2015年度受賞作品,  ARTIST,  AWARD,  中村 基克

【特別賞】カリバ湖とてい電

ぼくは今ザンビアという国にすんでいます。ザンビアは赤道より少し南にある海のない国です。でも、

ザンビアにはザンベジ川という大きな川がながれていて、そのとちゅうにビクトリアのたきがあります。

そして、世界で三番目に大きい人ぞう湖(カリバ湖)にカリバダムというダムがあります。

ザンビアは大きなダムをつくり、はつ電することにしました。ダムをつくるばしょにニャミニャミと

いう人々がすんでいた村がありました。そこで、ダムをつくるプロジェクトではたらいていた人たちが、ニャミニャミたちをむりやり追いだしました。しかし、むりやり追い出されたニャミニャミの神さまがおこってこう水をおこし、と中までつくられていたダムをこわしたので、そのプロジェクトは一度中止になり、またと中からはじまりました。やっとかんせいしたダムを使って、ザンビアもはつでんできるようになりました。五十年いじょうまえのことです。カリバ湖はその時世界で一番大きい人ぞう湖になりました。

ザンビアの電気は全部水ではつ電されています。きょ年の雨きは雨が少なかったので、今、ダムの

水は少なくなっています。だから、じゅう分はつでんできないので、ことしは国中でてい電が毎日あり

ます。てい電は毎日八時間から十四時間ずつです。それから、ザンビアが電気をゆしゅつしていた国々

も、てい電しているそうです。てい電中ほかの家や店では、ディーゼルの発電機を使っていますが、ぼ

くの家ではディーゼルを使いたくないので、少しくらいふべんでも太陽発電のライトを使ったりペレッ

トという木のくずをつかってりょうりしています。ぼくたちが電気を使ってべんりな生活ができるのは、ニャミニャミたちががまんしてひっこしてくれたからだと思います。今年のてい電でわかったことは、ザンビアは雨きに雨がじゅう分ふらないと、じゅうぶんはつ電もできないということです。そこで、ぼくは、となりにすんでいるインド人のともだちと話合いをしました。二人で話合ったことは三つありました。

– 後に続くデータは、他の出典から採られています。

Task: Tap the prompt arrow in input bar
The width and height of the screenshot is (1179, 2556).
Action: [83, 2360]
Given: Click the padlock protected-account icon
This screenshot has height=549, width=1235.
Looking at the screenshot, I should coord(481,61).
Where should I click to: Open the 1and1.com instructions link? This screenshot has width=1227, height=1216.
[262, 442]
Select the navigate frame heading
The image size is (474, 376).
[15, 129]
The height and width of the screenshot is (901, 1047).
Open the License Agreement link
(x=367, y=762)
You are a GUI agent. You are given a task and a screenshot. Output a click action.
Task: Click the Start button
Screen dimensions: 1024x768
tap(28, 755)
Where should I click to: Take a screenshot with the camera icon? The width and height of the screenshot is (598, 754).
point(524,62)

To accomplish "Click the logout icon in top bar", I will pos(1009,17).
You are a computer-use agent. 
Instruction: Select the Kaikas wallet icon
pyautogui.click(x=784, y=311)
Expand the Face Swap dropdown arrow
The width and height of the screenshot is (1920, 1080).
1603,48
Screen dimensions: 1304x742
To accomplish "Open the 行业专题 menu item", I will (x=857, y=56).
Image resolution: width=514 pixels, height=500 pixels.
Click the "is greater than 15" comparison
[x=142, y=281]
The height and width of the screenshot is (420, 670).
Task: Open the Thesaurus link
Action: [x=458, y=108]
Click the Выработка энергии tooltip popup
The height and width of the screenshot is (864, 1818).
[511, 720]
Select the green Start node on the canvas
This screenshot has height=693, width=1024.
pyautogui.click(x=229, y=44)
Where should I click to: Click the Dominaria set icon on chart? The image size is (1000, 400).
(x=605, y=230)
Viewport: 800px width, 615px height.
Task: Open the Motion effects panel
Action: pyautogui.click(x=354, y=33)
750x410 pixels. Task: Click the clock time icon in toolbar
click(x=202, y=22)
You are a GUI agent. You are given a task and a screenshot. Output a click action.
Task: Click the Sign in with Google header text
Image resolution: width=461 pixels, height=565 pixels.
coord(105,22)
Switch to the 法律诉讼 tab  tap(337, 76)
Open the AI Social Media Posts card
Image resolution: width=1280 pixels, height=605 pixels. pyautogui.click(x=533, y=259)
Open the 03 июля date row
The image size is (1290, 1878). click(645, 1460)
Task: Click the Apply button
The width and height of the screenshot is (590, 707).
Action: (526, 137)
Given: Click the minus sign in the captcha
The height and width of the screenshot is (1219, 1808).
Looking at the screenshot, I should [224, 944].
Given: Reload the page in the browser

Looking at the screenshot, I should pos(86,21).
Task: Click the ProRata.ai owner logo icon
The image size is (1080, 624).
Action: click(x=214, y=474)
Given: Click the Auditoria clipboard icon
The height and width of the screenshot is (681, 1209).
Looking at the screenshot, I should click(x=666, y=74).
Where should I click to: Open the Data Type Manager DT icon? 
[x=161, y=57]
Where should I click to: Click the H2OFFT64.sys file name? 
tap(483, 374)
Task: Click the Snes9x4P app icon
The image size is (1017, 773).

①ニャミニャミたちはかわいそうだったけど、少数の人が国中の大切な電気のためにぎせいになるこ

とはしかたのないことだった。

②電気はとても大切で、しかも大切な水をつかってはつでんしているので、電気のむだ使いはいけな

い。ぼくも使っていない電気は消したいと思います。

③今ザンビアで電気がたりないので、ニャミニャミの人たちがひっこしたかいがあまりなく、雨が

じゅう分ふらなかったとき、どういうふうにはつ電するかも考えたほうがよかった。

どんなさくせんをたてて、雨のすくない時もじゅう分はつ電できるようにするかを考えつづけました。

でも、雨が少ないときのさくせんは、今は思いつきませんでした。これからも、考えたいと思います。